Here’s how you can get your first ring pull-ups. Remember, this is a highly advanced variation that many calisthenics enthusiasts and gymnasts still struggle with! So, don’t push yourself to do it, especially if you are a beginner. 

Set-Up

Adjust the rings to a height where you can hang them with straight arms.

Hold the rings with your palms facing either away from you (pronated grip) or toward you (supinated grip), depending on your preference. 

Starting Position

Hang from the rings with your arms extended overhead and your body in a straight line. Think about bracing your core to keep your body stable.

Pulling Up

Start your pull-up by drawing your shoulder blades down and back, engaging your lats (latissimus dorsi).

Pull your chest towards the rings, keeping your elbows close to your sides.

As you pull up, let the rings rotate naturally. Your palms may turn to face each other (neutral grip) at the top of the movement.

Top Position

At the top of the pull-up, keep your chin above the rings.

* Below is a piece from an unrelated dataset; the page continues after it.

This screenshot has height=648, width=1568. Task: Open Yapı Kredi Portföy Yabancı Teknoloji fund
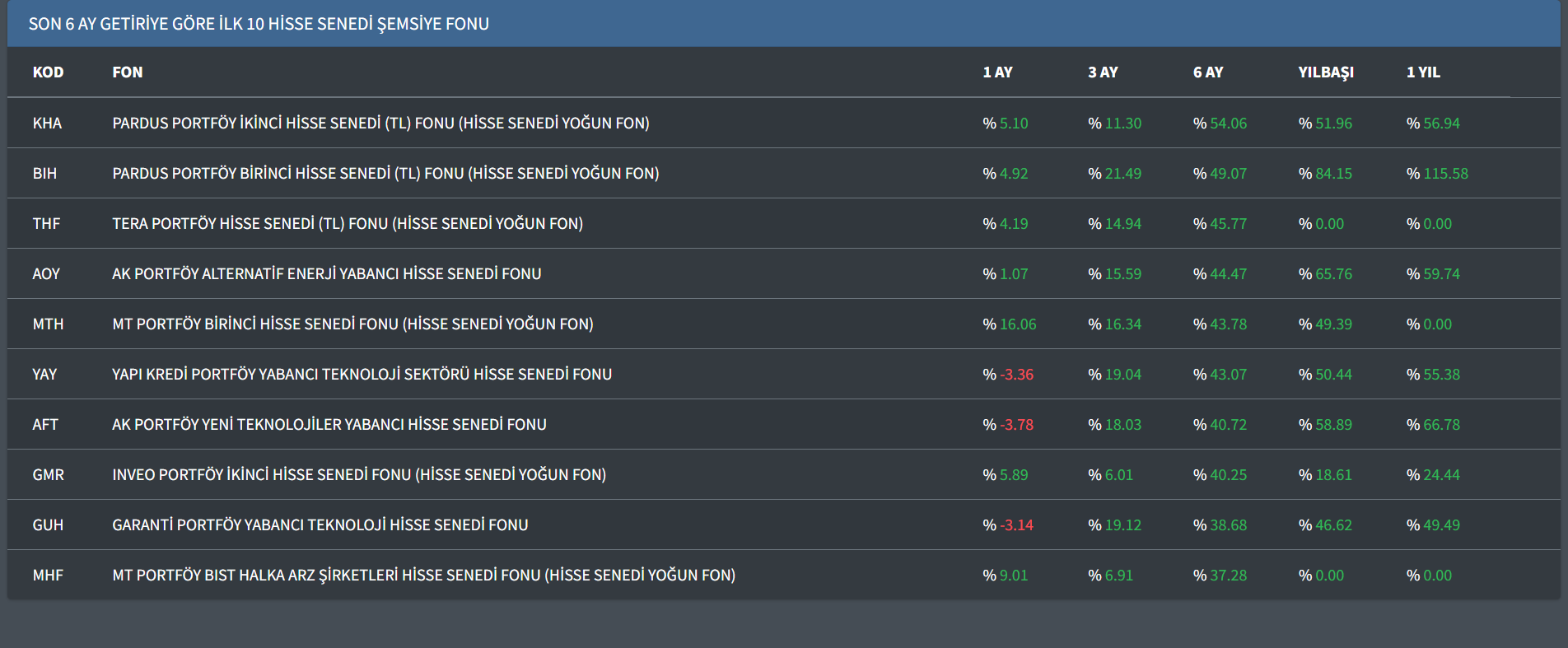362,375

Pause briefly, tensing your muscles to use more core strength.

Lowering Down

Now, slowly lower yourself back to the starting position with control, fully extending your arms. Don’t “drop” into your shoulders. Instead, make sure you control the movement; don’t let the rings control you!

Reps

To start, aim for 1 set of 8 clean reps. Depending on your strength level, you can scale this move up, working towards a standard set pattern of 3-4 sets of 6-12 reps. 

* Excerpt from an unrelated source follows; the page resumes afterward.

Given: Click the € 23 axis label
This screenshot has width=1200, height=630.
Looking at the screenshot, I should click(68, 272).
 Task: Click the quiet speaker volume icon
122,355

Pro-Tip: Make sure to work at the proper level for your abilities. We don't recommend working on ring pull-ups until you can comfortably execute at least 3-4 sets of 10 reps each of strict pull-ups. If you’re newer in your fitness journey, pull-up alternatives can be a great way to get you thinking about how to drive from your lats and where to move your shoulder blades. 

Benefits of Ring Pull-Ups

Like all other exercises, ring pull-ups also have benefits for your body. Let’s list them: 

A man does pull-ups on hanging rings.

Better Balance

Because rings are unstable, they force your stabilizer muscles to work overtime, especially your shoulders and core. These muscles do most of the moving and work harder to keep you balanced during an unstable movement.

Joint Health

Using rings gives you more natural wrist, elbow, and shoulder movement. This can help decrease strain or shoulder pain and make your pull-ups a more joint-friendly move than they’d be using a traditional pull-up bar. 

Better Range of Motion

Because they’re not in a fixed place, rings help you move more freely. 

Yes, this can be scary! 

At first, it will feel like you’re a little off-kilter. That being said, working on your pull-ups with rings allows for deeper muscle contraction and stretch. This can be a better way to help you strengthen and grow your muscles if you’re at an advanced fitness level. 

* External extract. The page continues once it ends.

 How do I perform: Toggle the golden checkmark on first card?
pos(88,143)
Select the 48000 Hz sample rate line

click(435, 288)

For those who are no strangers to the gym game and have been at it for years, the incremental gains you make can feel like a tough slog. 

Compared to the “newbie gains” that we often see— rapid muscle gain, strength gain, or weight loss in people new to working out— intermediate or advanced athletes can feel stagnant. 

This is because your muscles constantly adapt to the work you do. If you want to see growth at an advanced level, you need a higher degree of stimulus. 

If you want to focus on maximizing muscle hypertrophy to continue buil your body, an extremely challenging move like the ring pull-up can be an excellent way to level up. 

Versatility

Typically, you can adjust your rings to sit at different heights. This lets you modify the workout for your height and strength level. For example, you can work on assisted pull-ups by lowering the rings or increase your challenge with ring muscle-up progressions (a pull-up to dip variation). 

Core Strength

Finally, ring pull-ups are all about the abs! 

Although to the untrained eye, they seem like an arm exercise, this move requires significant core work to keep your body position stable. 

The less stable you are in space and the more you swing around, the harder you make this move for yourself. It seems counterintuitive, but moving through your pull-ups in a straight up-and-down pattern is actually easier than swinging and flailing around to get your body up. 

This assumes you have the strength to perform full pull-ups, of course. If not, a similar exercise like chin-ups for biceps makes a more accessible variation. 

But once you build back and core strength, ring pull-ups are a fantastic full-body exercise to build up the abs.

Ring Pull-Ups— Muscles Worked

Do pull-ups work abs? 

Ring pull-up is a compound exercise. This workout certainly works a whole lot more! 

Here are the muscles that power your movement when you do a ring pull-up. 

Ring pull-ups, like traditional pull-ups, target multiple muscles in the upper body, but they work more by way of stabilizing muscles since rings are unstable.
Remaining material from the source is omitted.